D.C. Mayor Muriel Bowser said she agreed with outgoing Police Chief Cathy Lanier that the criminal justice system in the city is broken and that there are too many failures and too little accountability.

In her comments to the Washington Post, Lanier said one of the reasons she took a job with the National Football League was due to a lack of outrage over repeat offenders in the city who are victimizing people over and over again.

There were two news conferences held on Wednesday - one in front of D.C. police headquarters and one in front of D.C. Superior Court - that brought a number of city officials out that included the U.S. Attorney for the District of Columbia, the Chief Judge of the Superior Court of the District of Columbia and Mayor Bowser.

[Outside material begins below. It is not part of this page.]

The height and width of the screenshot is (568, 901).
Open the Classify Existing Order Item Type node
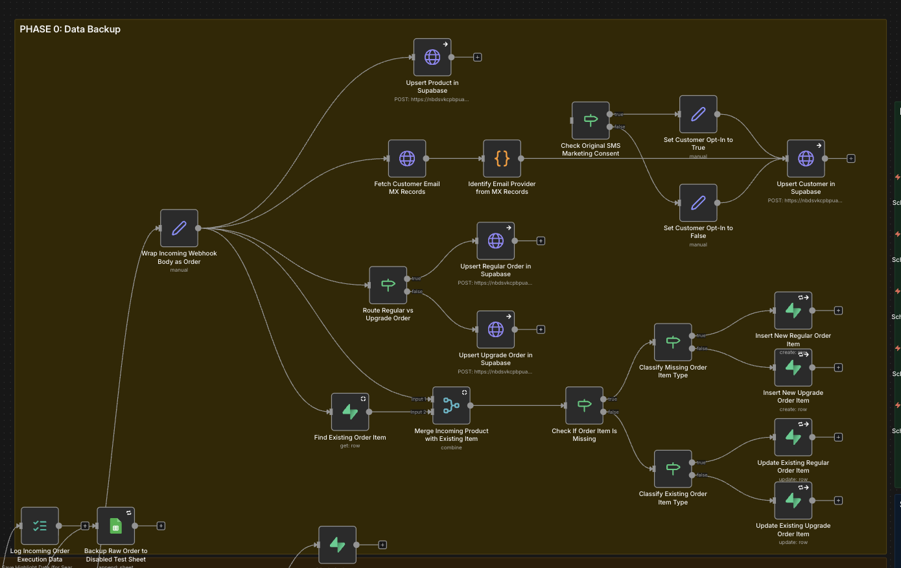click(673, 469)
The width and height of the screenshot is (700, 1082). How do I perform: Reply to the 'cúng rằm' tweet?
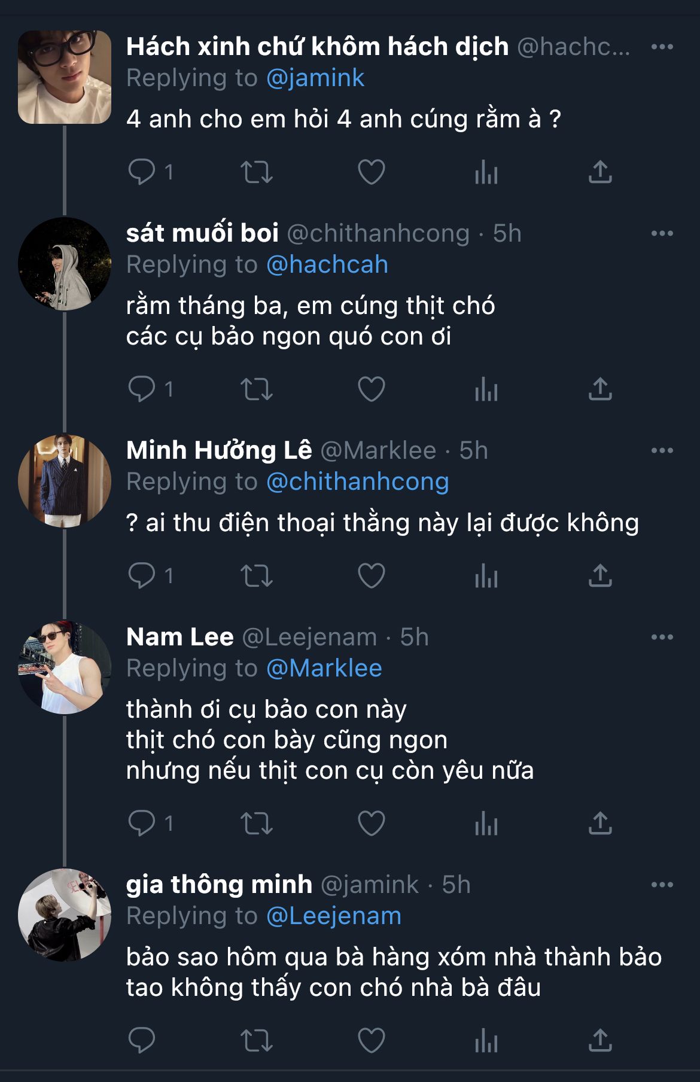[x=142, y=172]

"There are certainly things that I would like to change about our system," Bowser said. "For me, I report to the residents of the District of Columbia. They see me at community meetings, they stop me on the street and I'm going to see them at the ballot box. But we know in our system, we are unique in that the prosecutors don't report to the people. They don't report to me either. Judges and others don't, so when we talk about a system, ours is different from everybody else's. While it is imperfect, it is the one that we have."

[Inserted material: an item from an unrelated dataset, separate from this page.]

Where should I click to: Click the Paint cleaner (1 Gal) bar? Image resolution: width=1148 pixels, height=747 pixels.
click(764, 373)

Since the District is not a state, the federal government handles several different aspects of the criminal justice system.

The mayor was then asked if she agreed with what Chief Lanier said.

"I agree and I wish that we had a more accountable system so when people think about crimes in D.C., they want to hold their mayor accountable, they want to get answers from the mayor, and unfortunately sometimes I have to call people that report to the President of the United States to get answers."

At a news conference outside the courthouse, Chief Judge Lee Satterfield said he did not agreed with Lanier that the system is broken, but declined to expand on his opinion.

The U.S. Attorney for the District of Columbia Channing Phillips also disagreed with the chief.

"I respect her opinion, but I don't believe the criminal justice system is broken," he said.

Avis Buchanan, the director of D.C.'s Public Defender Service, said the criminal justice system could use improvement and singled out D.C. police.

"Sometimes they don't comply with subpoenas, there have been cases of missing or erased videotaped evidence and other instances that we have been in position to observe over the years," she said.

Assistant Police Chief Peter Newsham will fill Lanier's position on an interim basis when she leaves later this month. Newsham reacted to the Buchanan's comments and told us we have multiple partners here in the city, we all share in successes and failures and we meet on a regular basis and try to work together.

Chief Lanier told the Washington Post that people are being victimized by repeat offenders and she doesn't see the outrage. In the District of Columbia, there is no bail system. A person arrested for a crime is either released on personal recognizance, placed on high intensity supervision with a GPS monitoring bracelet or they are held in the jail. A judge makes those decisions after weighing all of the facts.

FOX 5 has asked Chief Lanier several times for an interview but she has declined each one.